Delenda est

Henrique Custódio

Catão o Velho, Cônsul e Censor na Re­pú­blica Ro­mana, de­dicou a partir de 147 a.C. os úl­timos anos da sua vida a pro­mover a des­truição de Car­tago, a po­tência me­di­ter­râ­nica rival de Roma, fi­na­li­zando todos os dis­cursos com a frase Ce­terum censeo Cartha­ginem esse de­lendam «Além disso, opino que Car­tago deve ser des­truída» (a frase fi­caria plas­mada na fór­mula li­te­rária «De­lenda est Carthago» – «Car­tago deve ser des­truída»), que lhe valeu a ce­le­bri­dade da frase, do con­ceito e a de­cla­ração de guerra efec­tiva a Car­tago, des­truída «sem ficar pedra sobre pedra» na «Ter­ceira Guerra Pú­nica».

O con­ceito desta frase de Catão é im­pe­ri­a­lista e aponta, em re­lação «ao ini­migo», a sua des­truição total e sem con­ver­sa­ções de qual­quer es­pécie, fi­lo­sofia ex­pan­si­o­nista em que se ali­cerçou o Im­pério sé­culo e meio de­pois, por es­tranha ironia para com o feroz con­ser­va­do­rismo re­pu­bli­cano e rural do se­vero Censor.

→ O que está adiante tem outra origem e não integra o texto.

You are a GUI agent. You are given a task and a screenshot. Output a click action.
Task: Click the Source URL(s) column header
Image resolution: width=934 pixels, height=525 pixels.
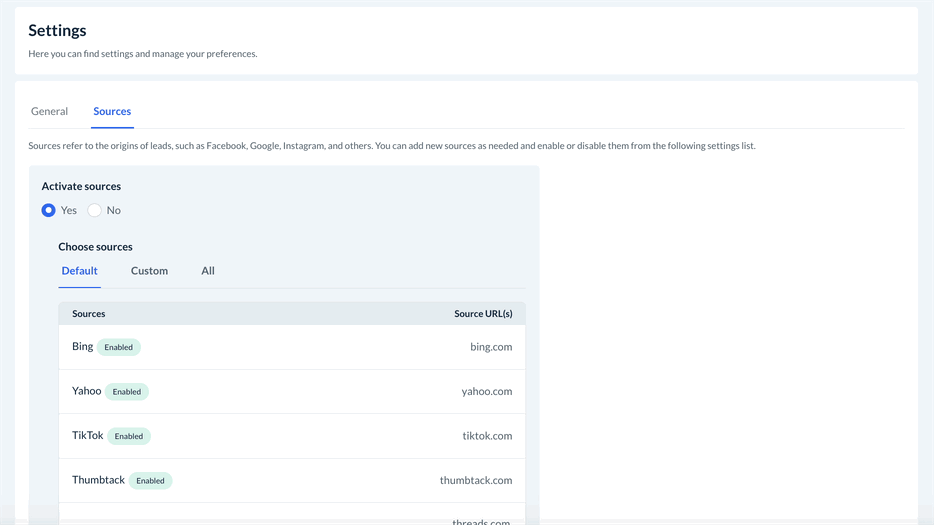[483, 314]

Em Por­tugal, a mai­oria do povo há muito que anda a gritar o seu «de­lenda est» ao Go­verno.

Nestes quatro anos de chan­ce­laria Passos/​Portas ti­vemos de tudo, em ma­téria de abuso. Aliás, a tra­dição do abuso do poder é an­tiga e cres­cente, cul­mi­nando em Só­crates e Passos/​Portas – os go­vernos que, já sem pudor, abu­saram aber­ta­mente das mai­o­rias de­mo­crá­ticas ob­tidas em elei­ções, para go­vernar em re­gisto ab­so­luto. Foi assim com Só­crates e os «Pec», con­ti­nuou assim a co­li­gação PSD/​CDS, mas num pa­tamar da po­lí­tica de di­reita que ou­saria afrontar os fun­da­mentos do pró­prio Por­tugal de Abril.

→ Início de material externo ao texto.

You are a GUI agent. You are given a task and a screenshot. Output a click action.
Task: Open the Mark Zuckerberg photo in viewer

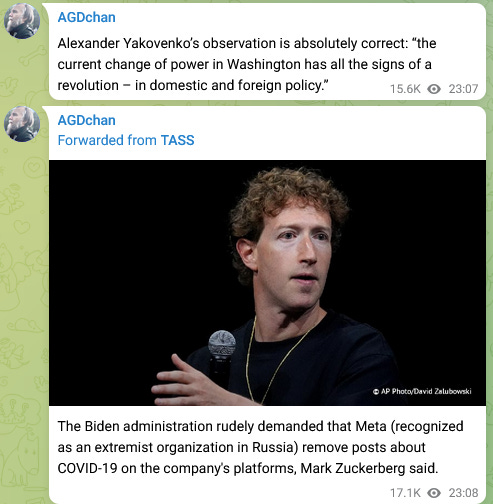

Esse «novo tempo», a que Co­elho, ig­no­ran­te­mente, bap­tizou de «novo pa­ra­digma», «quis ir além da troika» e, a co­berto da dita, de­sen­ca­deou uma po­lí­tica sempre para além dos li­mites cons­ti­tu­ci­o­nais, afron­tando por mé­todo o TC e o re­gime de­mo­crá­tico cons­ti­tu­ci­onal e, ao longo de quatro anos, como que es­pa­lhou a peste e a fome no ter­ri­tório por­tu­guês, es­ti­o­lando tudo à volta, so­bre­tudo em ma­téria dos di­reitos so­ciais dos por­tu­gueses.

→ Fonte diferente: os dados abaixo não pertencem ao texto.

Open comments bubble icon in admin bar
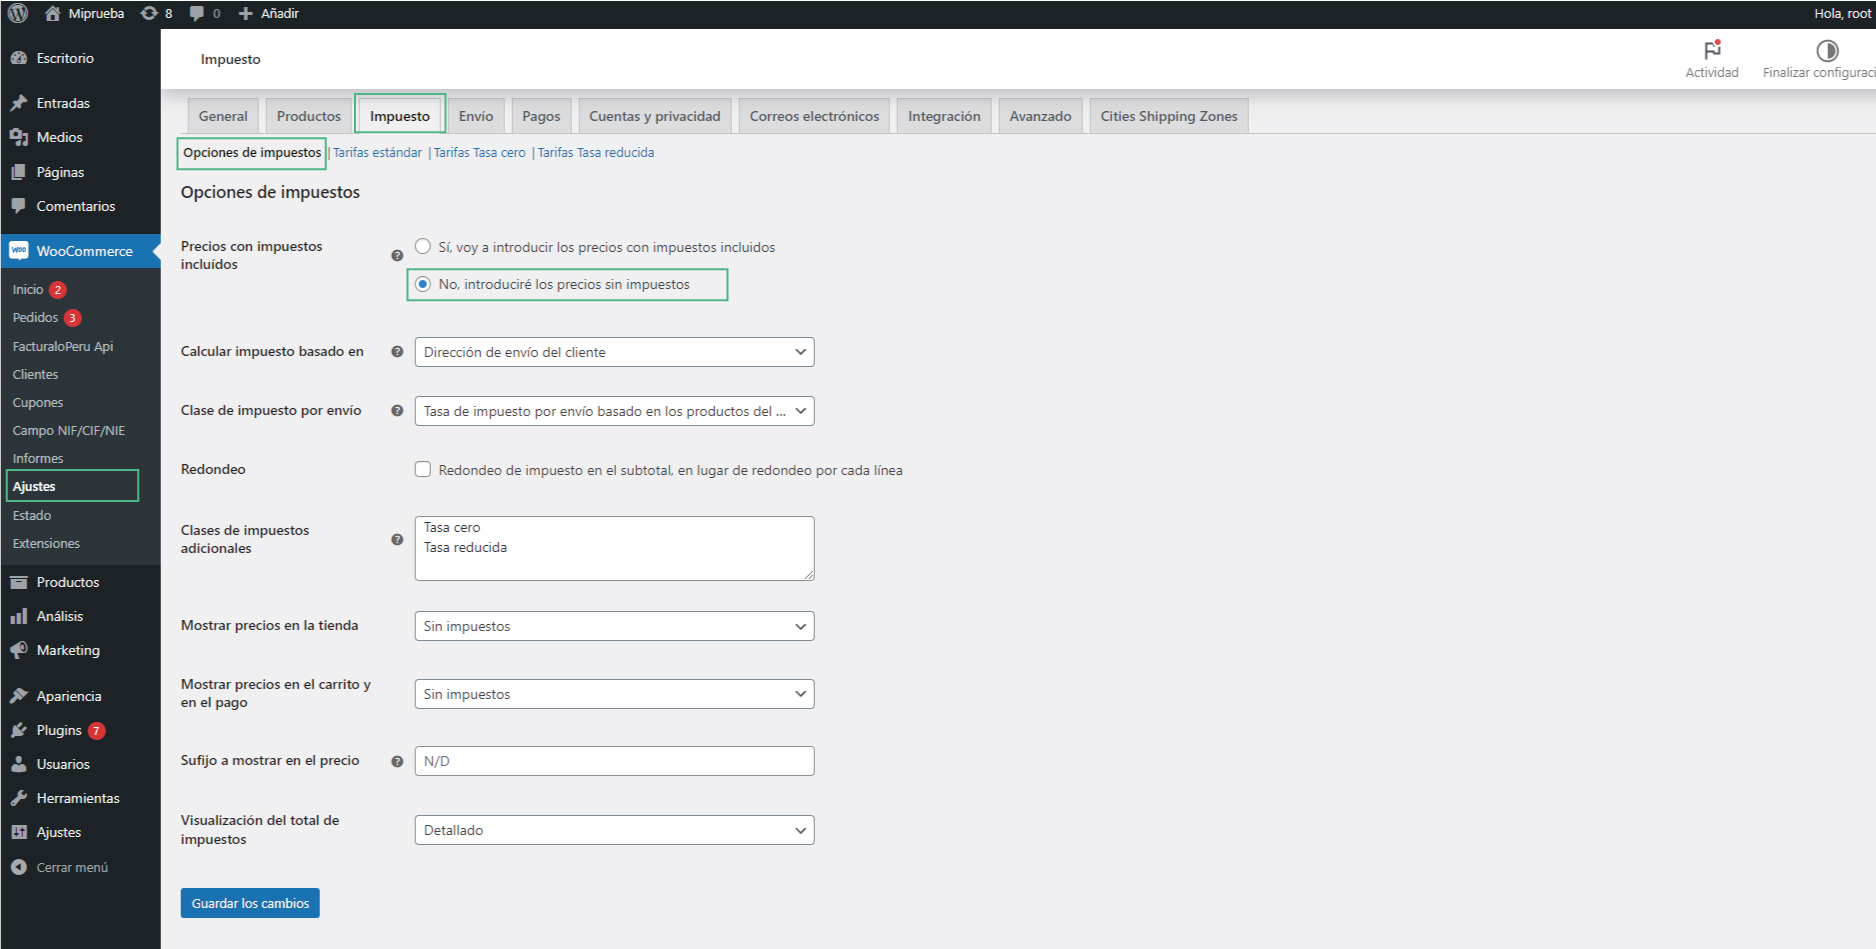The height and width of the screenshot is (949, 1876). (197, 13)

O des­cré­dito deste Go­verno é in­des­cri­tível e já chegou ao ex­tremo de ne­nhum dos seus mem­bros as­sumir qual­quer res­pon­sa­bi­li­dade po­lí­tica pelos atro­pelos go­ver­na­tivos com que são con­fron­tados já di­a­ri­a­mente. Os casos su­cedem-se, ina­cre­di­tá­veis, seja com a mi­nistra da Jus­tiça a «re­formar» com o caos in­for­má­tico, ad­mi­nis­tra­tivo e das es­tru­turas ju­di­ciá­rias sem as­sumir um pingo de res­pon­sa­bi­li­dade, idem para o mi­nistro da Saúde ou o des­con­chavo do En­sino tor­pe­deado por Crato ou ainda a mi­nistra das Fi­nanças, que con­tinua a pairar no éter sem nada dizer dos es­cân­dalos das «listas VIP» ou dos acessos in­dis­cri­mi­nados aos dados fis­cais dos ci­da­dãos.

Dá ideia que se as­sumem inim­pu­tá­veis de cam­bu­lhada com o PR, que, pelos vistos, optou por ser «Pre­si­dente do Go­verno».

Mas no go­verno nunca há «inim­pu­tá­veis». Hão-de ve­ri­ficá-lo amar­ga­mente nas pró­ximas elei­ções, quando os por­tu­gueses fi­zerem ouvir o seu «de­lenda est».